> _SELECTED EXCERPT_
==============================

Labour’s regressive alliance

Following Labour’s crushing defeat, many commentators and reporters have proffered the view that Labour has become sharply divided between its city – especially London – supporters and those in its traditional heartlands in Wales, the Midlands and Northern England. The former are deemed liberal and progressive in outlook while the latter are socially conservative. This supposed divide is widely accepted as being true and so has been uncontested.

However, it is far from true given that Labour has massive support from some of the most illiberal and socially conservative or, more correctly, reactionary sectors of society – much more so than the Conservative Party – most of whom reside in London and other large cities. Regressive attitudes are often to be found among religious and ethnic minorities.

Though data for the December 2019 election are not yet available, in the 2017 general election, the Runnymede Trust estimates that Labour received about two-thirds of the black and ethnic minority vote and according to British Religion in Numbers, an eye-catching 85% of the Muslim vote.

There is no reason to think that this has changed much two years later. On key social issues, religious-ethnic minorities tend to hold more regressive and intolerant views than the white British population on average, including that in Labour’s strongholds, and this particularly applies to Muslims.

While historically, the majority of ethnic minorities have voted for Labour, the reasons why Muslims vote in such large numbers for Labour has not been fully explored in surveys. A reasonable conjecture is that Labour councils, MPs and governments have been steadfast in supporting Muslim demands for separate rights and exemptions to the law together with a more open immigration policy.

==============================

> _EXCERPTED RECORDS_
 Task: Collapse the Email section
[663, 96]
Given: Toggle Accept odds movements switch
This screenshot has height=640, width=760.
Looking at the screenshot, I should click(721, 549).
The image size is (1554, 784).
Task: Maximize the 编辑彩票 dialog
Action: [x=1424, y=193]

==============================

> _SHORT TASK_
Continue the piece on Labour's support among religious and ethnic minorities, starting after its last sentence above.

> _EXERCISE OUTPUT_
Much survey evidence on Muslims in Britain is available but little on the other major religious-ethnic groups. Anecdotal evidence suggests that, for example, the views of Hindus, Sikhs, and African-Caribbean Christians may not be much better on social issues than those of Muslims. However, given the lack of data for these other groups, I draw attention solely to Muslims.

With respect to Muslims, an extensive survey conducted in 2015 by the polling organisation ICM, which formed the basis of a Channel 4 documentary What British Muslims Really Think, found some highly revealing opinions on key social issues.

In regard to women’s equality, 39% believe that women should always obey their husbands (45% for males; 33% for females – there is no difference in age groups); by contrast only 9% of non-Muslims think this. In regard to homosexuality, 52% want it to be made illegal (9% for non-Muslims) whereas only 18% agree that it should be legal (73 % for non-Muslims).

With respect to adultery, 66% would completely condemn the stoning of an adulterer whereas 13% would condemn to some extent while 10% would neither sympathise nor condemn; 5% would completely sympathise or sympathise to some extent (6% answered ‘don’t know’). Thus, one third of Muslims would not completely condemn the stoning of an adulterer – by contrast, 100% of non-Muslims would completely condemn the stoning of an adulterer.

Concerning freedom of expression, 87% say there should be no right to make fun of the prophet. On violence, 32% refuse to condemn those who take part in violence against those who mock the Prophet and 18% approve of violence against those who mock the prophet.

The survey found that those who sympathise with violence are twice as likely to live more separate lives and hold illiberal views on women’s equality and gay rights. What is worrying is that the views of the younger generation are not much better than those of their parents or grandparents.

These survey findings show that the views of very significant numbers of Muslims across the age groups are highly illiberal and markedly different to the majority white society – be it working class or middle and upper class. These views are a corollary to the manifestation of segregated Muslim communities in towns and cities across the country and they overwhelmingly vote Labour.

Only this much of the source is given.